Philosopher Cornel West on “Wrestling With What it Means to be Human”

Philosopher and professor Cornel West speaking at the Ath, facilitated by Briana Toole.

Author, professor of philosophy, and public intellectual Cornel West on the Athenaeum stage in conversation with CMC Prof. Briana Toole on March 23.

Photos by Sidney Smith IV ’25

Cornel West, a prolific author, professor of philosophy, and Black public intellectual, visited the Athenaeum on March 23 for a wide-ranging conversation on race, sponsored by the Presidential Initiative on Anti-Racism and the Black Experience in America and the Gould Center for Humanistic Studies. With decades of experience teaching at Yale, Harvard, Princeton, and currently at Union Theological Seminary, West greeted several colleagues and friends in attendance and engaged openly and warmly with many members of the packed audience.
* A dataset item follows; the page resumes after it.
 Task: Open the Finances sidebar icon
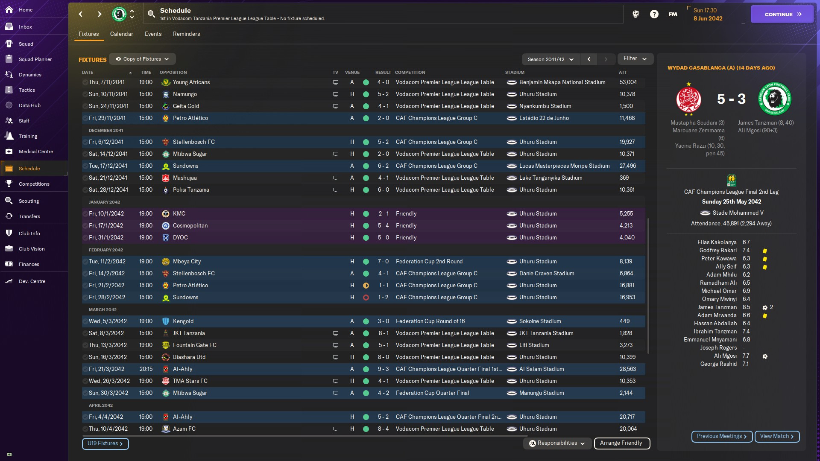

Briana Toole, assistant professor of philosophy, facilitated the conversation, which was notable for West’s intellectually provocative and extemporaneous remarks as well as its near sermon-like delivery. Plucking stories and examples from his expansive knowledge of history, literature, philosophy, religion, and the arts across the ages, West mixed in messages of hope with an acknowledgment of deep despair.

Toole and West noted that it’s been 30 years since the publication of his book Race Matters, and that the students in the audience hadn’t even been born then. Nor had they been alive when riots erupted after Los Angeles police officers were acquitted of the 1991 beating of Rodney King, sparking nationwide unrest that led to a national conversation on race relations, which West acknowledged, continues today.

Philosopher and professor Cornel West speaking at the Ath, facilitated by professor Briana Toole.
Prof. Toole asked West to reflect on his influential book Race Matters, published 30 years ago.

“What Race Matters was an attempt to do” said West, “[was] to make a very, very small intervention…[pointing readers toward] a moral and spiritual choice that you can make that connects you with the best of traditions that have shaped and molded you so that you can be courageous enough to think, courageous enough to laugh, courageous enough to love, serve and even live and die for something bigger than you…that’s something that we all have to wrestle with [and] that was very difficult to do in a moment of such spiritual decay in 1993 [sic] and it’s even worse today…”

Still, West shared with the audience his advice that “[you] somehow unflinchingly come to terms with evil and injustice and forms of death and dread and despair in your moment and still have the courage to authorize a different way of looking at the world.”

Philosopher and professor Cornel West speaking at the Ath.
Union Theological Seminary Professor of Philosophy Cornel West poses with Athenaeum Fellow Rukmini Banerjee ’24.

Fluidly weaving in references to the works and lives of Martin Luther King Jr., singer Mahalia Jackson, Greek philosopher Socrates, screenwriter Nathanael West, poet Pablo Neruda, Palestinian political scientist Edward Said, and author Lorraine Hansberry, among many others––West offered that “all of them were wrestling with what it means to be human.”

Questions from the audience covered the distinction between hope and optimism, whether West would entertain running for president of the United States [probably not], and the rising level of depression among students, which West acknowledged as concerning.

Author quote: “[Think] for yourself against the grain of conformity, having the courage to be right as well as wrong but being adventurous enough to acknowledge your fallibility as you attempt to build on the best of those who came before you…you have to have heart, you have to have soul.”